Et ce chien qui avait une tête et d'une mignonnerie incroyable, en même temps avec beaucoup de sentiments différents, je pense, dû au fait qu'il a vécu dans la rue aussi. Qu'il puisse être violent par exemple, alors qu'il peut être très très mignon, très triste. Il y a plein de facettes différentes chez ce chien. Une fois qu'on a fait ça, j'ai réécrit le scénario pour lui. On a répété différentes actions. Et on a beaucoup travaillé en amont.
Et en fait, ça allait très très vite et très très bien. Ce qui est marrant avec ce chien, c'est qu'il comprend le mot «couper». Quand on dit «couper», il s'arrête. Dans le film, j'ai une scène de bataille avec lui. Et donc on y va. Enfin, je veux dire, il y va. Et quand il mord, il suffit que je dise «aïe» et il s'arrête. Donc c'est un chien qui sait qu'il joue. Et ça, il faut le comprendre, c'est un acteur. Donc on a mis son nom au générique et on a mis son nom sur l'affiche. Ce qui n'est pas du tout courant avec les animaux qui travaillent dans des films, même s'ils ont des rôles centraux.
C'était aussi... On parle d'un film qui aborde le statut de l'animal et donc nous, on essaie de le mettre où on pense que c'est juste, avec son nom sur l'affiche et le générique.
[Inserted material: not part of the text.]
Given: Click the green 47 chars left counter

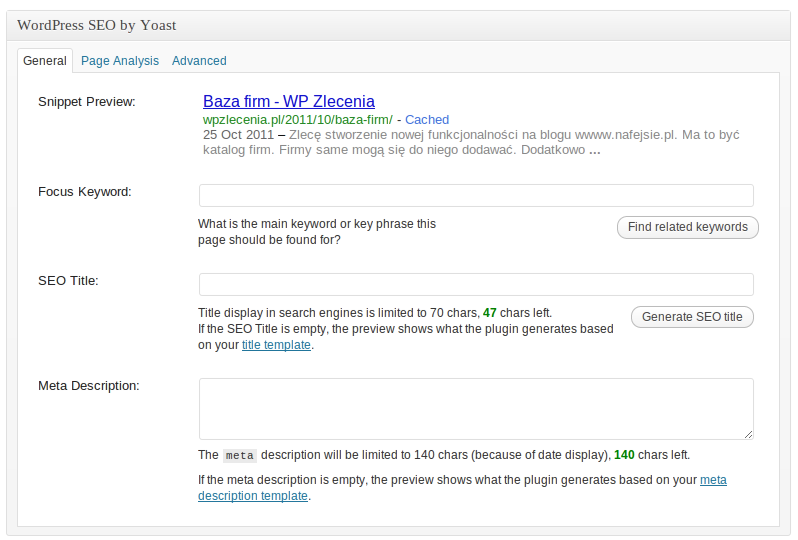Looking at the screenshot, I should (489, 313).
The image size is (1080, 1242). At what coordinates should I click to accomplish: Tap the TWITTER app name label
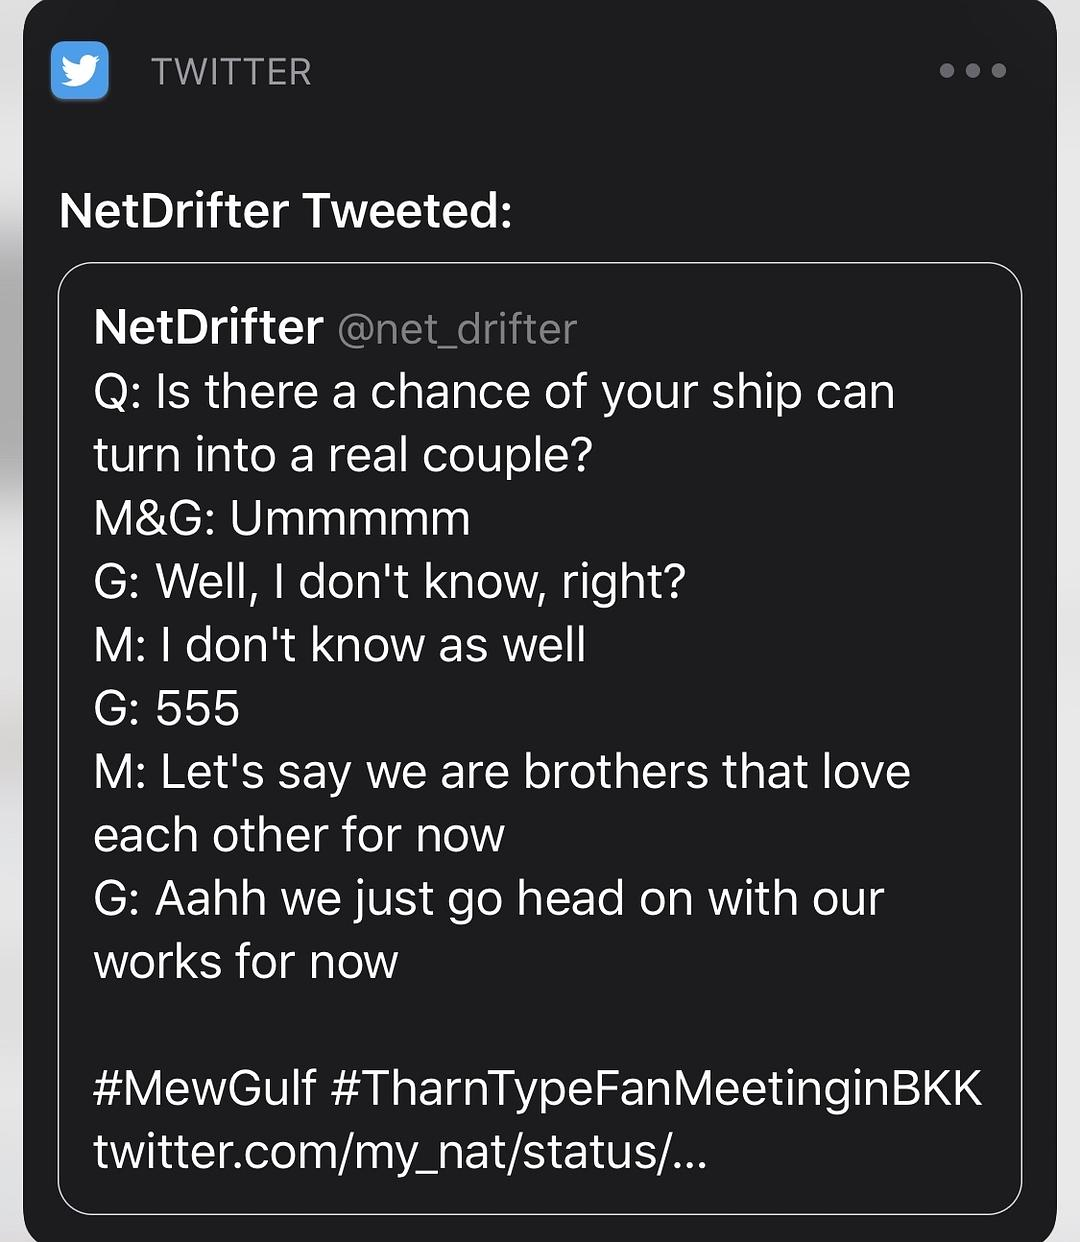231,72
Et c'est un animal adorable, je l'adore!
Vous l'avez revu depuis?
Oui bien sûr, il est venu à Cannes pour recevoir la «Palm Dog», qui est donc le prix du meilleur acteur chien. Et pareil, c'était une fierté. Enfin, effectivement, il a un super rôle, il le fait trop bien et il sait qu'il joue.
Un mot sur les autres comédiens. Comment vous avez travaillé avec François Damiens et Jean-Pascal Zadi, quel a été votre rapport?
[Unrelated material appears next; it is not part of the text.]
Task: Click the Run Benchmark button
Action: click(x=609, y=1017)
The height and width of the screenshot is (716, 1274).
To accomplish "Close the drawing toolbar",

Déjà, je les adorais. François Damiens, il fallait un personnage... C'est le maître du chien. Il fallait le pire client qu'on puisse imaginer. Évidemment quand on pense à ça, on pense aux caméras cachées, on pense à lui qui fait des choses assez excessives. Il fallait que ce personnage-là, il puisse avoir un vrai problème sincère d'amour pour son chien et le risque de perdre son chien, une nouvelle facette qu'on voit apparaître au bout d'un moment.
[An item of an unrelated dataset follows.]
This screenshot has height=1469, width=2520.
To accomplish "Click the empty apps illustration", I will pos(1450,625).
Et il n'y avait que lui qui pouvait le faire, je trouve, j'étais trop contente qu'il dise oui, qu'il soit content de le faire. Le personnage est malvoyant. Et si vous allez voir le film, vous allez voir la façon qu'a François Damiens d'interpréter un personnage malvoyant. C'est pas à piquer des hannetons.
Jean-Pascal Zadi je l'ai rencontré, on s'est engueulés dans le cinéma à côté de chez moi à la fin du confinement. Il y passait des films sur les chiens. J'y vais et tout à coup, ce mec que je ne connaissais ni d'Eve ni d'Adam débarque sur scène et me demande si je veux voir son film à la place des films sur les chiens. Et on s'est engueulés. C'est comme ça qu'est née notre... pour moi, une amitié un peu lointaine, mais une amitié, oui.
Dans le film, c'est lui qui nous amène à comprendre comment fonctionne le chien...
Oui, c'est un comportementaliste animalier. Et c'est un personnage... C'est un homme... un personnage d'homme extrêmement sexy, mais extrêmement gentil. Et ce n'est pas si souvent qu'on est les deux ensemble. Et effectivement, c'est par lui qu'on comprend le chien. C'est quelqu'un qui sait aimer. A découvrir dans le film.